# INPUT MATERIAL
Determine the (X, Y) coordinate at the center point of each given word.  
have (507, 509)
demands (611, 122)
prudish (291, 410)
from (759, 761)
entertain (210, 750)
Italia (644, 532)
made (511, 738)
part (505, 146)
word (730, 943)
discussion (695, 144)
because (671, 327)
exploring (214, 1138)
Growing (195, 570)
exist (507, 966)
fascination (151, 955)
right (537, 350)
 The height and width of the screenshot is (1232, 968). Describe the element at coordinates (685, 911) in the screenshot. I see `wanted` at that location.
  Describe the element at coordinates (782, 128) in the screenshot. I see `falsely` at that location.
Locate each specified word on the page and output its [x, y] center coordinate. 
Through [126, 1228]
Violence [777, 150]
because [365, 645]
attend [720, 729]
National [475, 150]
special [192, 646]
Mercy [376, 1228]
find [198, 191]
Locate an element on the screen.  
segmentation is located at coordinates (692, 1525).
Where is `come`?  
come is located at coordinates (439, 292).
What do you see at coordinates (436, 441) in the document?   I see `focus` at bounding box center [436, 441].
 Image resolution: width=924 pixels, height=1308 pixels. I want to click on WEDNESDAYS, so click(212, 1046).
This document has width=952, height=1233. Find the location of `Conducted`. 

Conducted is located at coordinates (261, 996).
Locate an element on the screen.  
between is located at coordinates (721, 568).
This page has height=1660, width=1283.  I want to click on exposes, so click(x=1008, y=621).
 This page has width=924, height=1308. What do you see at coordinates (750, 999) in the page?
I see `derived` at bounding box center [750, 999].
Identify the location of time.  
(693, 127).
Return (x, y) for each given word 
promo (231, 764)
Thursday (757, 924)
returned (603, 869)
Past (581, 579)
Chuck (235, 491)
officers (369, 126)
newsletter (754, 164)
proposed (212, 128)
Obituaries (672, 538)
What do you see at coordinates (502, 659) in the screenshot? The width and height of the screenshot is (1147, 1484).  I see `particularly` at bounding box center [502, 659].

# INSTRUCTIONS TO FOLLOW
Convert all of the data above into a JSON list of strings, one string per line, with blank lines left out.

# ANSWER FOR THIS EXERCISE
[
  "Determine the (X, Y) coordinate at the center point of each given word.  ",
  "have (507, 509)",
  "demands (611, 122)",
  "prudish (291, 410)",
  "from (759, 761)",
  "entertain (210, 750)",
  "Italia (644, 532)",
  "made (511, 738)",
  "part (505, 146)",
  "word (730, 943)",
  "discussion (695, 144)",
  "because (671, 327)",
  "exploring (214, 1138)",
  "Growing (195, 570)",
  "exist (507, 966)",
  "fascination (151, 955)",
  "right (537, 350)",
  " The height and width of the screenshot is (1232, 968). Describe the element at coordinates (685, 911) in the screenshot. I see `wanted` at that location.",
  "  Describe the element at coordinates (782, 128) in the screenshot. I see `falsely` at that location.",
  "Locate each specified word on the page and output its [x, y] center coordinate. ",
  "Through [126, 1228]",
  "Violence [777, 150]",
  "because [365, 645]",
  "attend [720, 729]",
  "National [475, 150]",
  "special [192, 646]",
  "Mercy [376, 1228]",
  "find [198, 191]",
  "Locate an element on the screen.  ",
  "segmentation is located at coordinates (692, 1525).",
  "Where is `come`?  ",
  "come is located at coordinates (439, 292).",
  "What do you see at coordinates (436, 441) in the document?   I see `focus` at bounding box center [436, 441].",
  " Image resolution: width=924 pixels, height=1308 pixels. I want to click on WEDNESDAYS, so click(212, 1046).",
  "This document has width=952, height=1233. Find the location of `Conducted`. ",
  "Conducted is located at coordinates (261, 996).",
  "Locate an element on the screen.  ",
  "between is located at coordinates (721, 568).",
  "This page has height=1660, width=1283.  I want to click on exposes, so click(x=1008, y=621).",
  " This page has width=924, height=1308. What do you see at coordinates (750, 999) in the page?",
  "I see `derived` at bounding box center [750, 999].",
  "Identify the location of time.  ",
  "(693, 127).",
  "Return (x, y) for each given word ",
  "promo (231, 764)",
  "Thursday (757, 924)",
  "returned (603, 869)",
  "Past (581, 579)",
  "Chuck (235, 491)",
  "officers (369, 126)",
  "newsletter (754, 164)",
  "proposed (212, 128)",
  "Obituaries (672, 538)",
  "What do you see at coordinates (502, 659) in the screenshot? The width and height of the screenshot is (1147, 1484).  I see `particularly` at bounding box center [502, 659]."
]